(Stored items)
━━━━━━━━━━━━━━━━━━━━

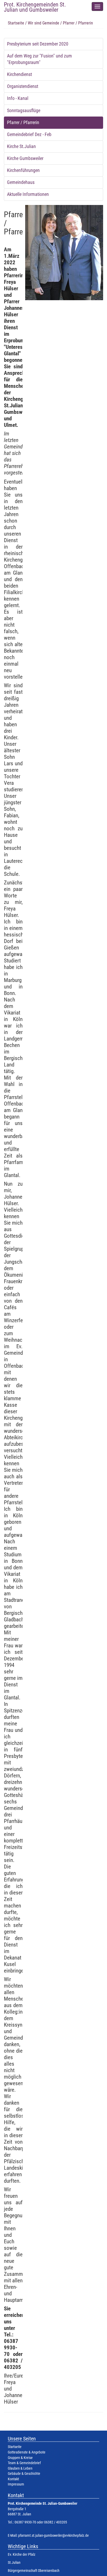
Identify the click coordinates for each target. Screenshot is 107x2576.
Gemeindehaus (21, 182)
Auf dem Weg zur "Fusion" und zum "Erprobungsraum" (39, 59)
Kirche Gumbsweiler (25, 158)
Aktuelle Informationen (28, 194)
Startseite (16, 23)
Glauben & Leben (20, 2468)
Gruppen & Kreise (20, 2458)
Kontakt (13, 2479)
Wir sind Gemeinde (43, 23)
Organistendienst (22, 86)
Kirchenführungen (23, 170)
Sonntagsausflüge (23, 110)
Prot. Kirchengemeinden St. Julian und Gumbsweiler (35, 7)
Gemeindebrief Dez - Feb (29, 134)
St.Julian (14, 2562)
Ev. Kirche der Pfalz (21, 2554)
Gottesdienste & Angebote (26, 2452)
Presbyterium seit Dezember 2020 (37, 44)
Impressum (16, 2484)
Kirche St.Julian (21, 146)
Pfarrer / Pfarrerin (23, 122)
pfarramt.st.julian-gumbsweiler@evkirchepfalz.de (53, 2535)
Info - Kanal (17, 98)
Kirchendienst (19, 74)
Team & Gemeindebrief (24, 2463)
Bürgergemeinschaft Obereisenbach (33, 2570)
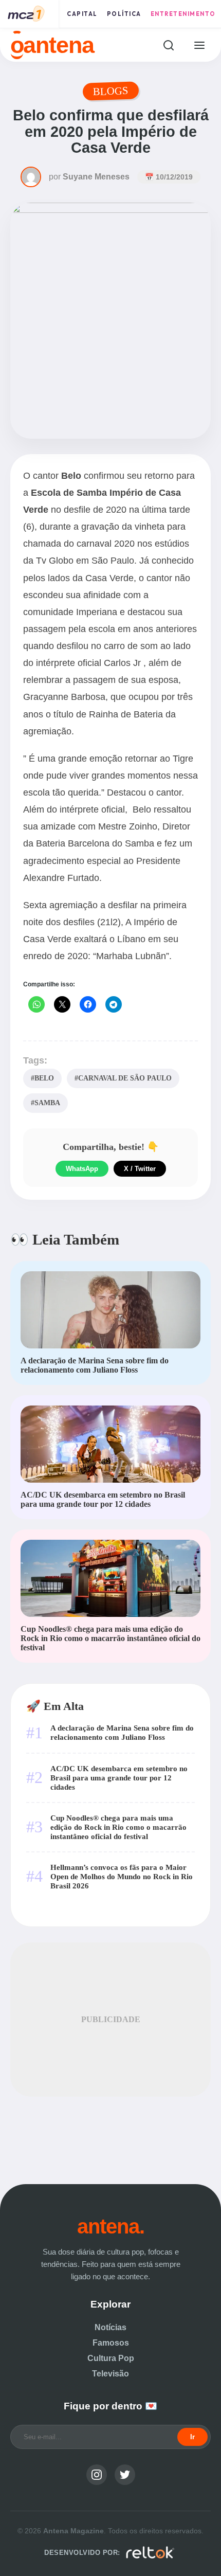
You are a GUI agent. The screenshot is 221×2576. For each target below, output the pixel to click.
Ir (192, 2437)
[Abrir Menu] (199, 45)
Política (124, 13)
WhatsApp (82, 1169)
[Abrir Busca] (168, 45)
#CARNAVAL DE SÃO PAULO (123, 1078)
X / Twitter (140, 1169)
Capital (82, 13)
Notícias (110, 2327)
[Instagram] (96, 2474)
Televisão (110, 2373)
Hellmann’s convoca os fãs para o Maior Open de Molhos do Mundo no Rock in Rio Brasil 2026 (121, 1876)
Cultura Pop (110, 2358)
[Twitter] (125, 2474)
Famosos (111, 2342)
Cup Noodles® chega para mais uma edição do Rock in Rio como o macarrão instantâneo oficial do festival (118, 1827)
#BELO (42, 1078)
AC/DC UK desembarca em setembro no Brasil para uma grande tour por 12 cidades (119, 1777)
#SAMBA (45, 1102)
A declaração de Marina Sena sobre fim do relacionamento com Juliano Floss (122, 1732)
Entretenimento (183, 13)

━━━━━━━━━━━━━━━━━━━━

Task statement – Look back at the entries above. Retype the line with "X / Twitter (140, 1169)", the line with "AC/DC UK desembarca", and all lines in between.

Exercise response –
X / Twitter (140, 1169)
Capital (82, 13)
Notícias (110, 2327)
[Instagram] (96, 2474)
Televisão (110, 2373)
Hellmann’s convoca os fãs para o Maior Open de Molhos do Mundo no Rock in Rio Brasil 2026 (121, 1876)
Cultura Pop (110, 2358)
[Twitter] (125, 2474)
Famosos (111, 2342)
Cup Noodles® chega para mais uma edição do Rock in Rio como o macarrão instantâneo oficial do festival (118, 1827)
#BELO (42, 1078)
AC/DC UK desembarca em setembro no Brasil para uma grande tour por 12 cidades (119, 1777)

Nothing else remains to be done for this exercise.